Tricked by a fake videoconference, an employee transfers $26 million to scammers

The scammers posed as the company’s UK-based finance director.
Valeriia / stock.adobe.com

The employee of a Chinese financial center in Hong Kong thought he was participating in a meeting with senior company executives when all the participants were “fake” made thanks to artificial intelligence.

Scammers defrauded a multinational company of some $26 million by using deepfake technology to pose as senior company executives, Hong Kong police said on Sunday, in one of the first such cases in the city. A deepfake is a video or audio recording made or modified using artificial intelligence. It has the potential for misinformation and misuse, such as deepfake images showing people saying things they never said.

An employee of a company in a Chinese financial center received “video conference calls from someone posing as a senior executive at their company asking them to transfer money to designated bank accounts”police told AFP.

All participants in the videoconference were “fake”

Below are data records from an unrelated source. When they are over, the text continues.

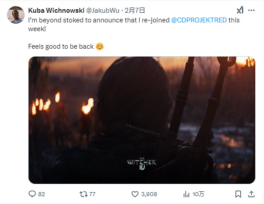Open view analytics bar chart icon
Viewport: 264px width, 204px height.
(x=186, y=193)
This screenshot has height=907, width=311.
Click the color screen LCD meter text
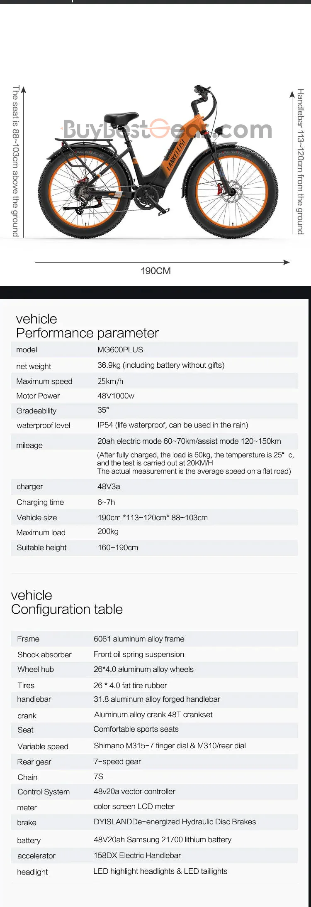pyautogui.click(x=134, y=806)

Police received a report of the incident on January 29, by which time some HK$200 million (US$26 million) had already been lost via 15 transfers. “Investigations are still ongoing and no arrests have been made so far”police said, without disclosing the name of the company.

A senior police official, Baron Chan, said the video conference involved several participants, but that all except the victim were “fake”.

“Scammers found publicly available videos and audios via YouTube, then used deepfake technology to imitate their voices… in order to trick the victim into following their instructions”, Chan told reporters. The deepfake videos were pre-recorded and did not involve any dialogue or interaction with the victim, he added.